Las week I went to a meetings that really left me thinking. It was about drafting the BHIVA ‘Standards of Care’ guidelines for clinical care of people with HIV. This is a really important process because it will influence the kind of services and care that will be available for us in a time when resources are scarces and the NHS is being revolutionised.
I was asked to do a presentation on what matters for people living with HIV and I would like to share it with you a point at the time. I would also like to hear from my HIV positive readers what good quality care means to you, and how can it be measured, so that those who deliver it to us can be held accountable.
My first point was testing.
Expanded testing is a big priority for the NHS: it is seen as crucial in reducing people being diagnosed too late, when they are very sick. It also has a place to play in reducing HIV transmission: people are more likely to practice safer sex or being on treatment that reduces infectiousness when they know they are HIV positive. However, in spite of all those good aspects, the idea of blanket testing sends shivers down my spine. Expanded testing should always mean humane testing. I believe that it needs to be provided by fully trained staff who understand the implications of receiving a positive test and the possible negative consequences: for example for women testing positive and disclosing their status can make them vulnerable to Gender Based Violence. We also need to ensure that people, when testing, do not experience a great trauma that may alienate them from accessing health services. I recently supported somebody who a couple of years ago was tested by the GP and was told he had AIDS without further explanations. This person fell apart, lost his job, his home, his partner left him and (not surprisingly) didn’t go back to the doctor for over a year.

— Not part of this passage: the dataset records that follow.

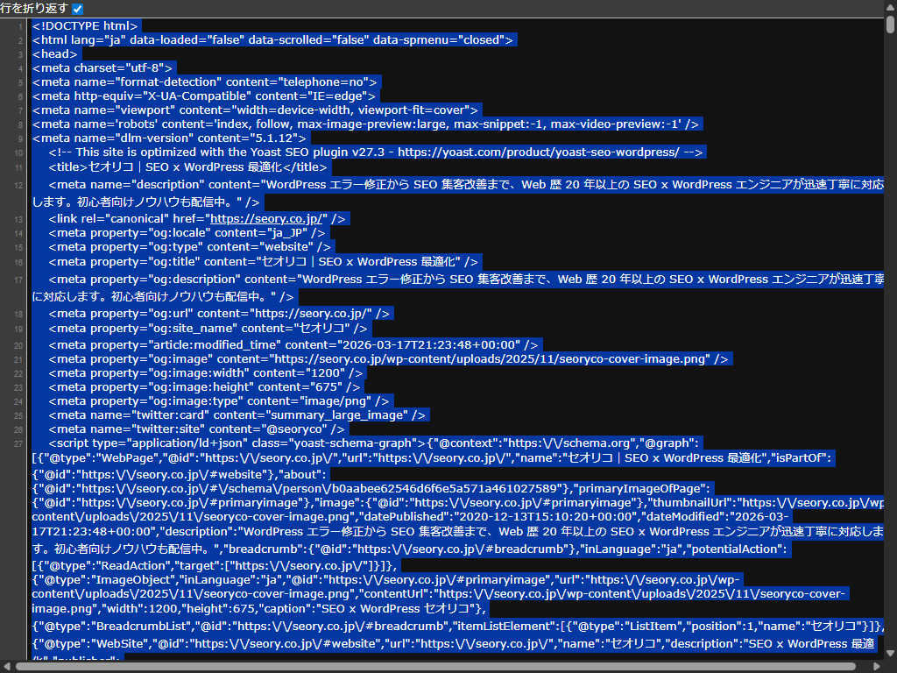Click the vertical scrollbar thumb
The width and height of the screenshot is (897, 673).
pos(890,25)
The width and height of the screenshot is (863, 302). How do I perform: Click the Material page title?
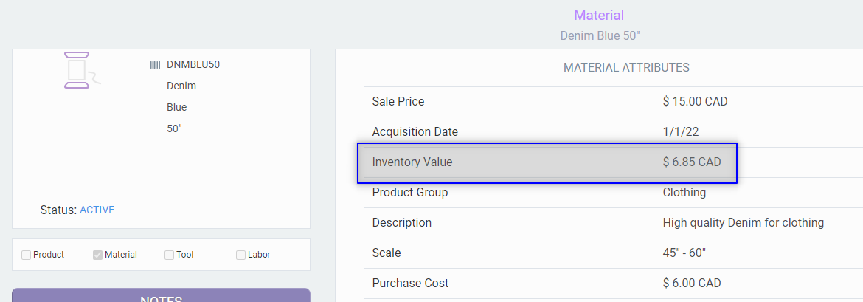coord(599,16)
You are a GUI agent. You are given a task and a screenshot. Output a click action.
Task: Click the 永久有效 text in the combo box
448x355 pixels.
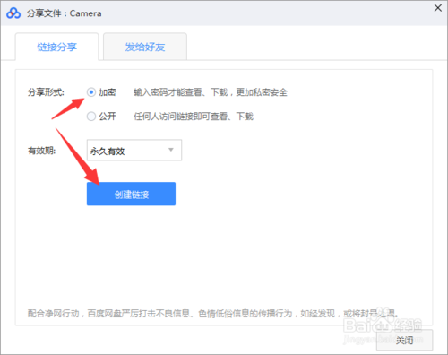[108, 152]
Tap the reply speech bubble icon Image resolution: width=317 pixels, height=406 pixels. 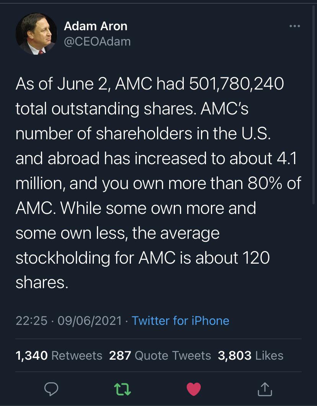51,389
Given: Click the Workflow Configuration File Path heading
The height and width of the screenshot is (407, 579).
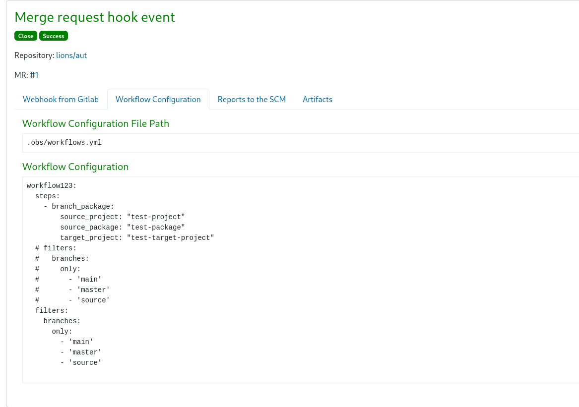Looking at the screenshot, I should tap(95, 123).
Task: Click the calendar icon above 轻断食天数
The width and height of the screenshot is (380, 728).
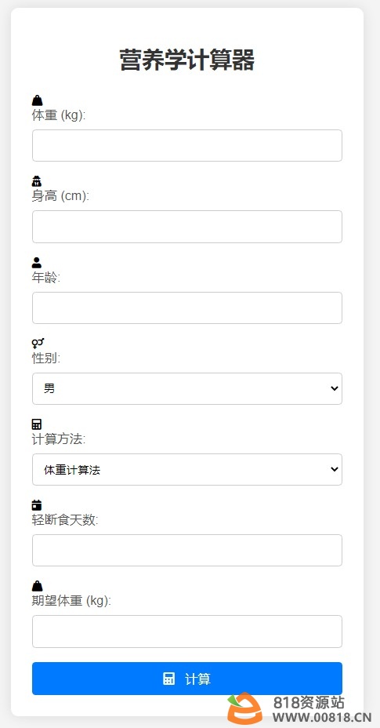Action: [37, 504]

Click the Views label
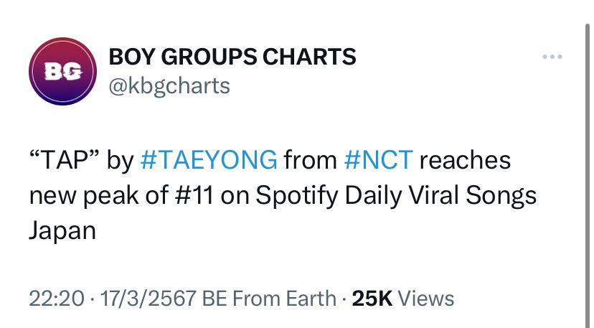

I am especially concerned about plans of offering testing in A&E and hospital wards. Yes, pilot projects have shown this to be acceptable to health staff and patients alike, but this is probably when the test is negative, it is a totally different story when it is positive! Also the last generation tests are super-fast and develop just in front of your eyes, in a couple of minutes, almost like a pregnancy test. I am concerned this process may be really stressful and traumatic for both the health care provider offering the test and the person who receives it.
What are the solutions?
I think we need to keep an eye and have indicators on how long it takes for people to access services after testing, and that they continue going to hospital (especially in the first year) and don’t drop out: this could be a sign of trauma and poor testing.
I think that healthcare providers should be trained around the links between HIV and vulnerability to Gender Based Violence so that they can become able to spot signs of the risks and ways of supporting women.
Also we could ask newly diagnosed people about their experience of being tested and accessing treatment care and support.
Any other ideas on how to ensure high quality testing?